** TASK DIRECTIONS **
The records below are to be transcribed exactly as they appear.

** EXTRACTED DATA **
Content starts

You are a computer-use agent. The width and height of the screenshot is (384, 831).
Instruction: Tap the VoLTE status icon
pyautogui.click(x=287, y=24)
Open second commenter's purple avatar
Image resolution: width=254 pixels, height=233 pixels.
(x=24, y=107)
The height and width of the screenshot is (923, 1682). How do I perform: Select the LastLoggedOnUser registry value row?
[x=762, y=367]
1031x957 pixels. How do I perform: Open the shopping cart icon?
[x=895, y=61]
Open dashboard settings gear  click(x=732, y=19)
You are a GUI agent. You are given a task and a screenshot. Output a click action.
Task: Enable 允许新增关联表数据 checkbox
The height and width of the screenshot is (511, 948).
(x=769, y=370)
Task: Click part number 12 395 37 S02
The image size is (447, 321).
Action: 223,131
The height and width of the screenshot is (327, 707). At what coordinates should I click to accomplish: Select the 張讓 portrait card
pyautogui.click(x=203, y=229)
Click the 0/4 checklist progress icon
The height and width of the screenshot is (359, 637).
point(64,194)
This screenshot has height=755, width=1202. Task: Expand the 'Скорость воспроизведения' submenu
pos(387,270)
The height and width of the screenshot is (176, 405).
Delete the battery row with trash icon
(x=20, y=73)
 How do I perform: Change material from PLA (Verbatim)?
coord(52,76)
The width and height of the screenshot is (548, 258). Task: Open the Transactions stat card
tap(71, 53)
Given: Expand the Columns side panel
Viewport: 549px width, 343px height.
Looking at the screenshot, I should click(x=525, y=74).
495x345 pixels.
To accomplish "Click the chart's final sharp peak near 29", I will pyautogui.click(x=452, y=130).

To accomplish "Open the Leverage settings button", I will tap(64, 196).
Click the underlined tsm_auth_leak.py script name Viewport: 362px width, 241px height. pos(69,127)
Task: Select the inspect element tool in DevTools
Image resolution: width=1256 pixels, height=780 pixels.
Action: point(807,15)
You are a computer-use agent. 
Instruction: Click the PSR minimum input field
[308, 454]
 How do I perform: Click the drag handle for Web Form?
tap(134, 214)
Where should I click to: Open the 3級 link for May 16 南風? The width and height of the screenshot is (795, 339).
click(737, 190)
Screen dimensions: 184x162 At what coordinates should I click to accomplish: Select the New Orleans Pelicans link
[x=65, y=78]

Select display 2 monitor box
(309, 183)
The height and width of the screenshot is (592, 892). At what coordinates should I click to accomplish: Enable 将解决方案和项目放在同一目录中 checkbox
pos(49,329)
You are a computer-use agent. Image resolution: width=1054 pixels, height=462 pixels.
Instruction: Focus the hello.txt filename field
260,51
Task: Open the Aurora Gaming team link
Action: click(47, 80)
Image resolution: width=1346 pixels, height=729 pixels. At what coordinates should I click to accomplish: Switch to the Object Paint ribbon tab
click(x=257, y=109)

Content ends

** RESPONSE BELOW **
You are a computer-use agent. The width and height of the screenshot is (384, 831).
Instruction: Tap the VoLTE status icon
pyautogui.click(x=287, y=24)
Open second commenter's purple avatar
Image resolution: width=254 pixels, height=233 pixels.
(x=24, y=107)
The height and width of the screenshot is (923, 1682). How do I perform: Select the LastLoggedOnUser registry value row?
[x=762, y=367]
1031x957 pixels. How do I perform: Open the shopping cart icon?
[x=895, y=61]
Open dashboard settings gear  click(x=732, y=19)
You are a GUI agent. You are given a task and a screenshot. Output a click action.
Task: Enable 允许新增关联表数据 checkbox
The height and width of the screenshot is (511, 948).
(x=769, y=370)
Task: Click part number 12 395 37 S02
The image size is (447, 321).
Action: 223,131
The height and width of the screenshot is (327, 707). At what coordinates should I click to accomplish: Select the 張讓 portrait card
pyautogui.click(x=203, y=229)
Click the 0/4 checklist progress icon
The height and width of the screenshot is (359, 637).
point(64,194)
This screenshot has height=755, width=1202. Task: Expand the 'Скорость воспроизведения' submenu
pos(387,270)
The height and width of the screenshot is (176, 405).
Delete the battery row with trash icon
(x=20, y=73)
 How do I perform: Change material from PLA (Verbatim)?
coord(52,76)
The width and height of the screenshot is (548, 258). Task: Open the Transactions stat card
tap(71, 53)
Given: Expand the Columns side panel
Viewport: 549px width, 343px height.
Looking at the screenshot, I should click(x=525, y=74).
495x345 pixels.
To accomplish "Click the chart's final sharp peak near 29", I will pyautogui.click(x=452, y=130).

To accomplish "Open the Leverage settings button", I will tap(64, 196).
Click the underlined tsm_auth_leak.py script name Viewport: 362px width, 241px height. pos(69,127)
Task: Select the inspect element tool in DevTools
Image resolution: width=1256 pixels, height=780 pixels.
Action: point(807,15)
You are a computer-use agent. 
Instruction: Click the PSR minimum input field
[308, 454]
 How do I perform: Click the drag handle for Web Form?
tap(134, 214)
Where should I click to: Open the 3級 link for May 16 南風? The width and height of the screenshot is (795, 339).
click(737, 190)
Screen dimensions: 184x162 At what coordinates should I click to accomplish: Select the New Orleans Pelicans link
[x=65, y=78]

Select display 2 monitor box
(309, 183)
The height and width of the screenshot is (592, 892). At what coordinates should I click to accomplish: Enable 将解决方案和项目放在同一目录中 checkbox
pos(49,329)
You are a computer-use agent. Image resolution: width=1054 pixels, height=462 pixels.
Instruction: Focus the hello.txt filename field
260,51
Task: Open the Aurora Gaming team link
Action: click(47, 80)
Image resolution: width=1346 pixels, height=729 pixels. At what coordinates should I click to accomplish: Switch to the Object Paint ribbon tab
click(x=257, y=109)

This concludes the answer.